Collected data entries:
.....

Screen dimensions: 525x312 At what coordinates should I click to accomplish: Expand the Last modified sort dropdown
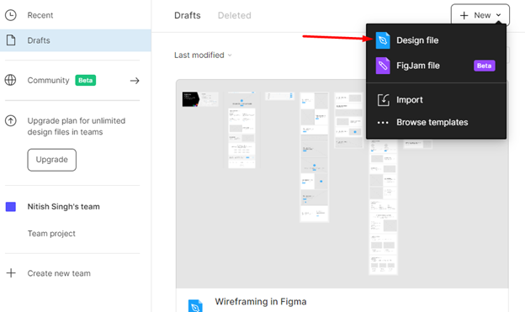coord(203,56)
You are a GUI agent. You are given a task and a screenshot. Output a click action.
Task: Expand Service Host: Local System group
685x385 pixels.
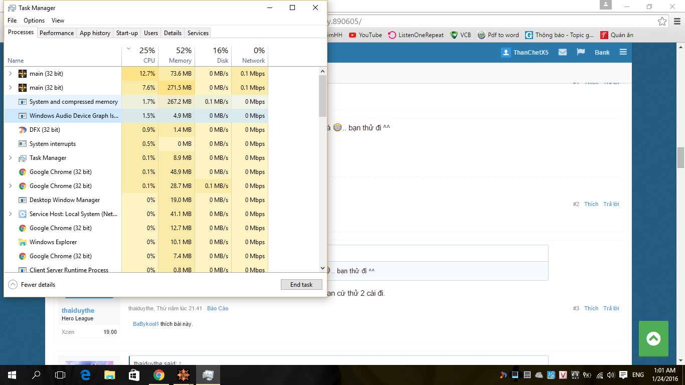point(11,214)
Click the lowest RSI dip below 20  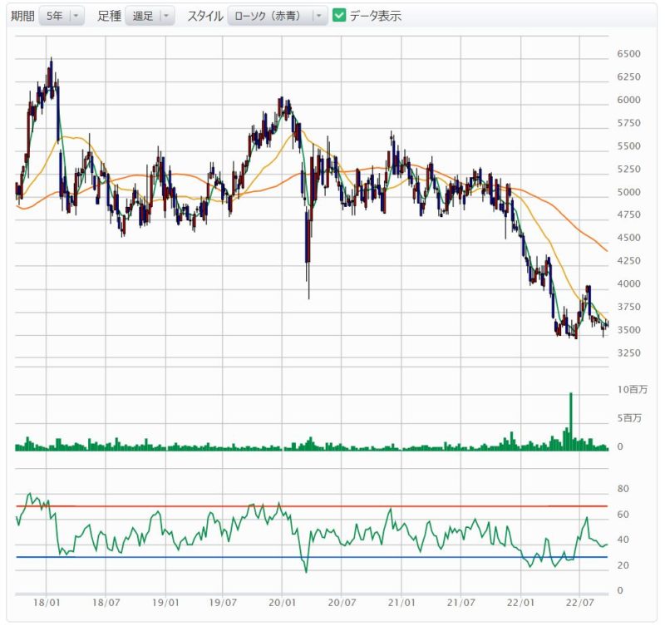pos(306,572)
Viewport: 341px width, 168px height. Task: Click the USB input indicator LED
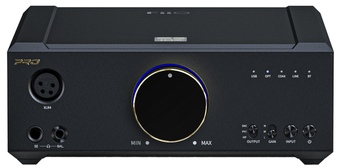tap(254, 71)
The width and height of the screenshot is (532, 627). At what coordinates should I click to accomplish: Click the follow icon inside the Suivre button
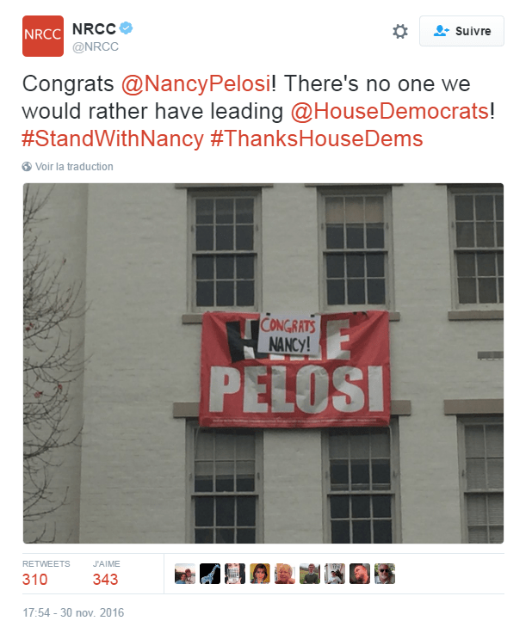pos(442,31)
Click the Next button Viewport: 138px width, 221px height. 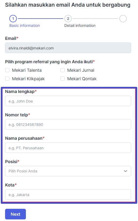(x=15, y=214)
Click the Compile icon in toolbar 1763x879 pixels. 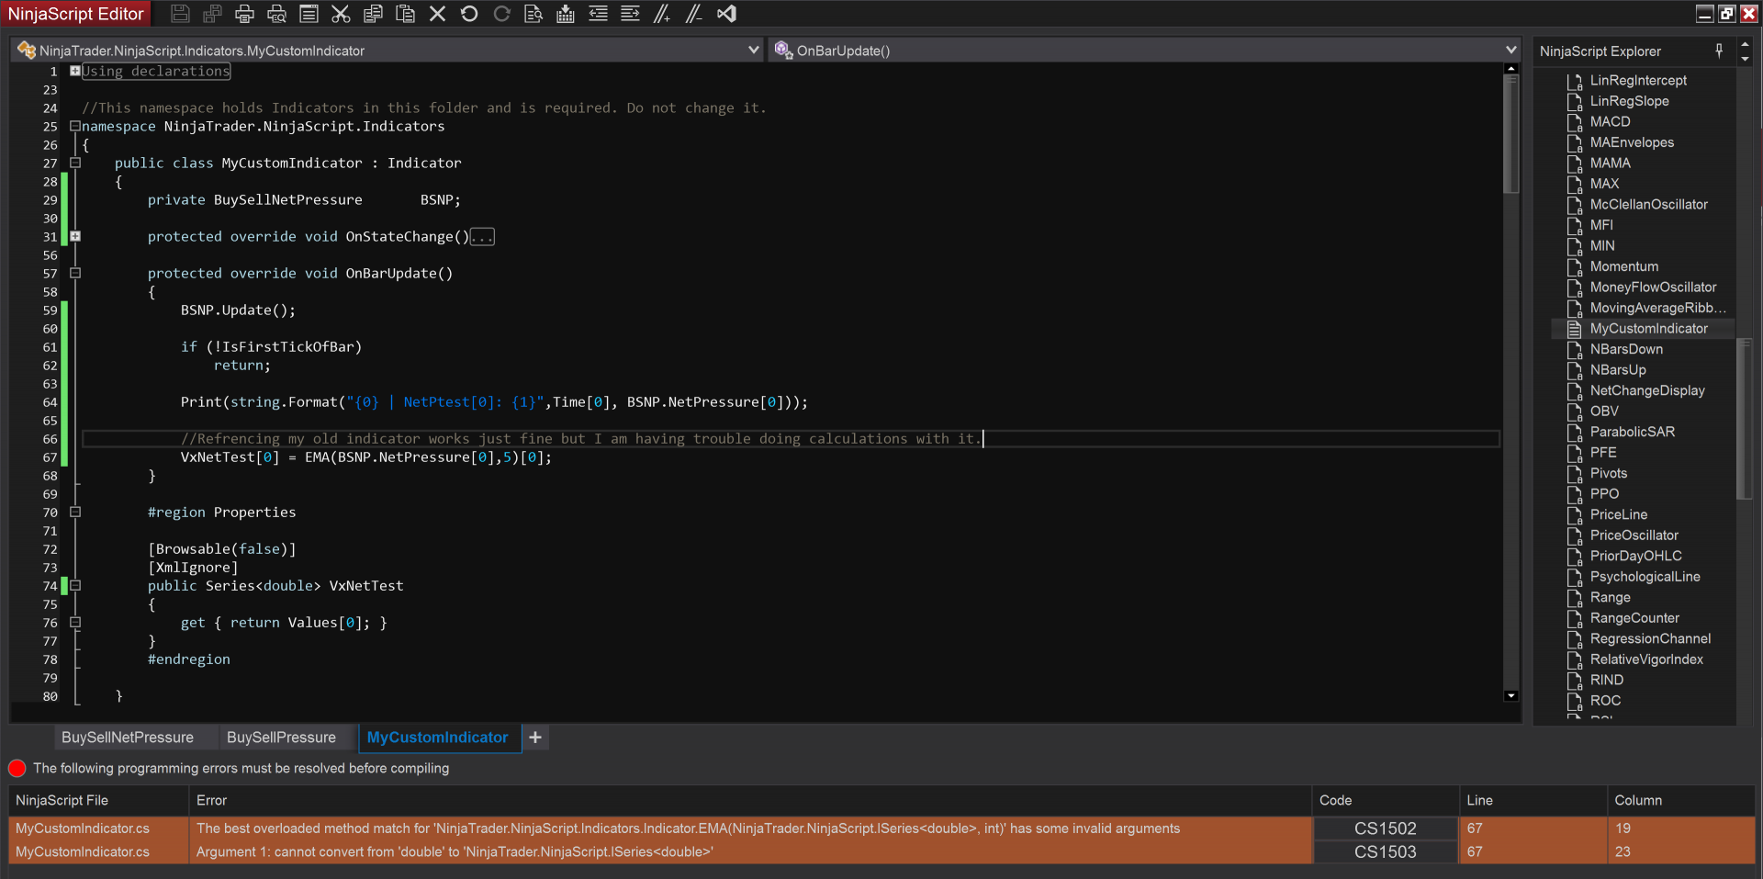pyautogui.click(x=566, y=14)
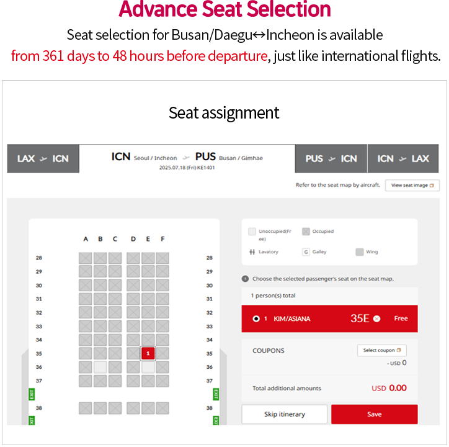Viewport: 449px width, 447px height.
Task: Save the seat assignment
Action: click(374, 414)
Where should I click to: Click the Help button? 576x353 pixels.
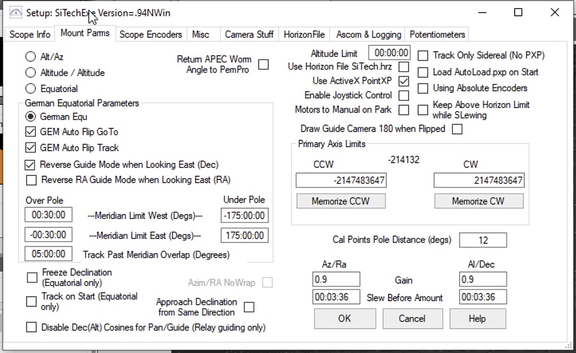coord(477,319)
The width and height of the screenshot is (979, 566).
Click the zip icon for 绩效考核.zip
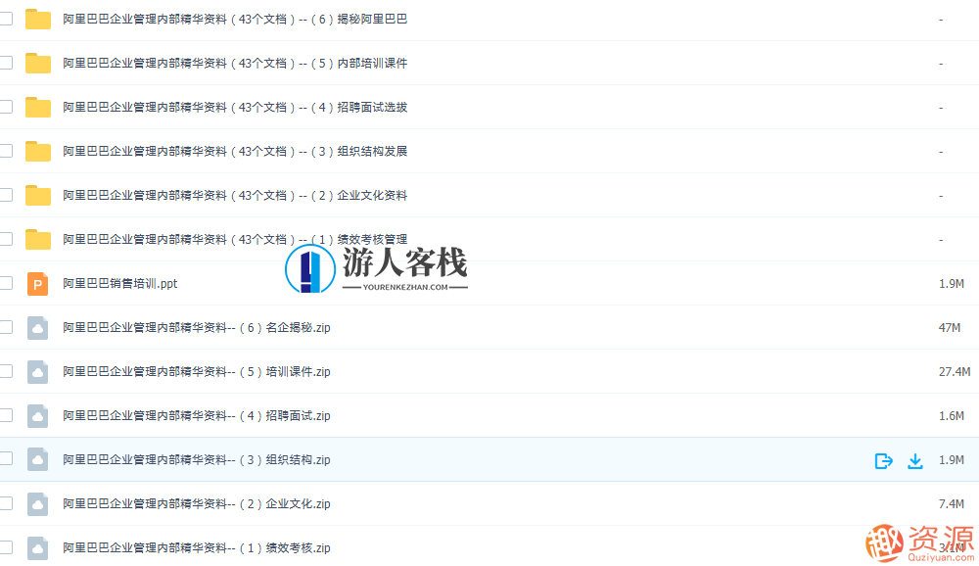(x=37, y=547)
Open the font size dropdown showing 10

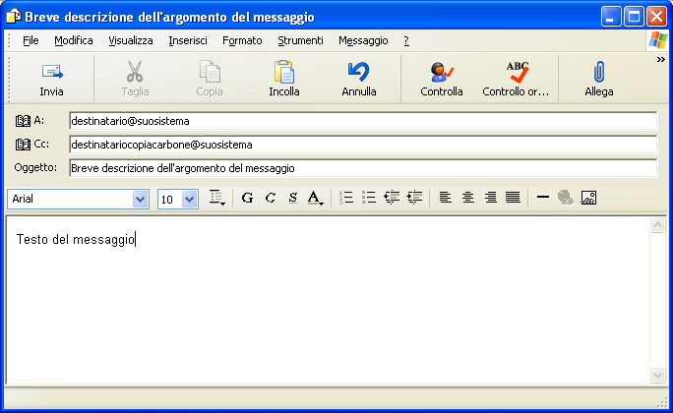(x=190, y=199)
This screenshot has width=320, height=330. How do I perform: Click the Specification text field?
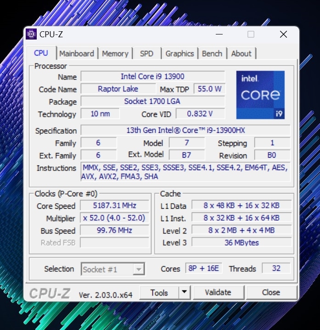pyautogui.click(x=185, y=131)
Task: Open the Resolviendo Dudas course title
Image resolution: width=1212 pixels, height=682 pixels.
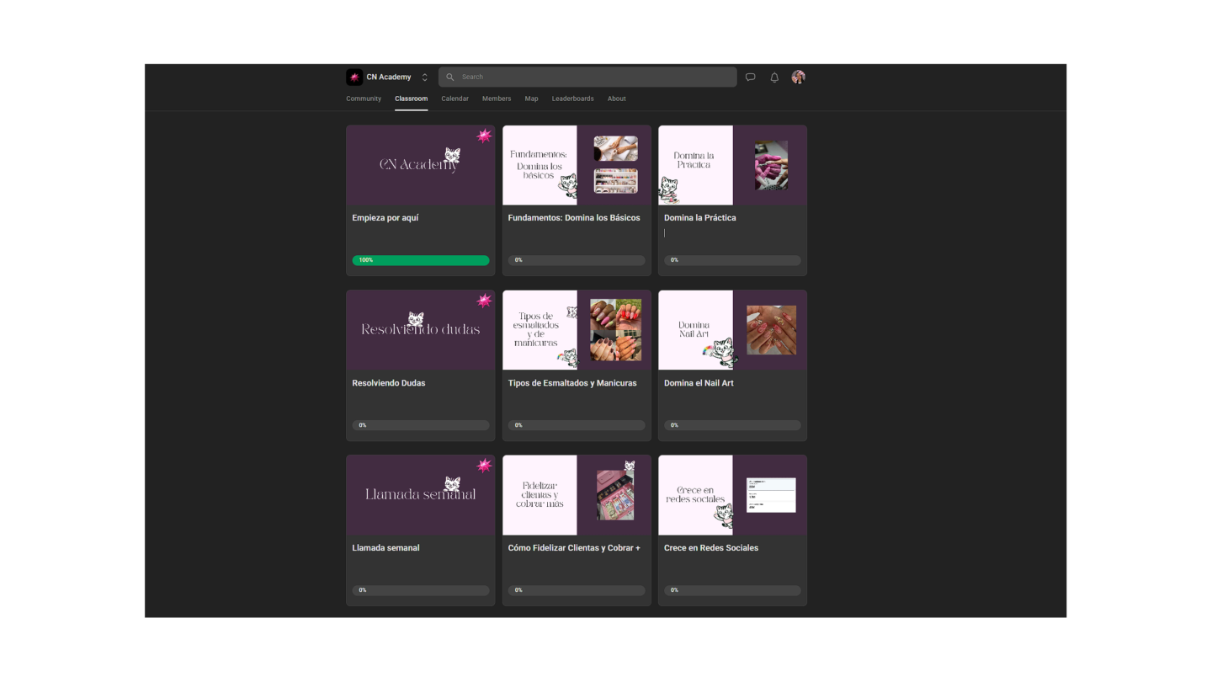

.....

Goal of the exercise = When you reach the line that contains "The width and height of the screenshot is (979, 566).", start reproducing, and continue word for word to the end of the records; skip all pictures.

Result for this task =
The width and height of the screenshot is (979, 566).
Click the zip icon for 绩效考核.zip
(x=37, y=547)
Open the font size dropdown showing 10

(x=190, y=199)
This screenshot has width=320, height=330. How do I perform: Click the Specification text field?
pyautogui.click(x=185, y=131)
Task: Open the Resolviendo Dudas course title
Image resolution: width=1212 pixels, height=682 pixels.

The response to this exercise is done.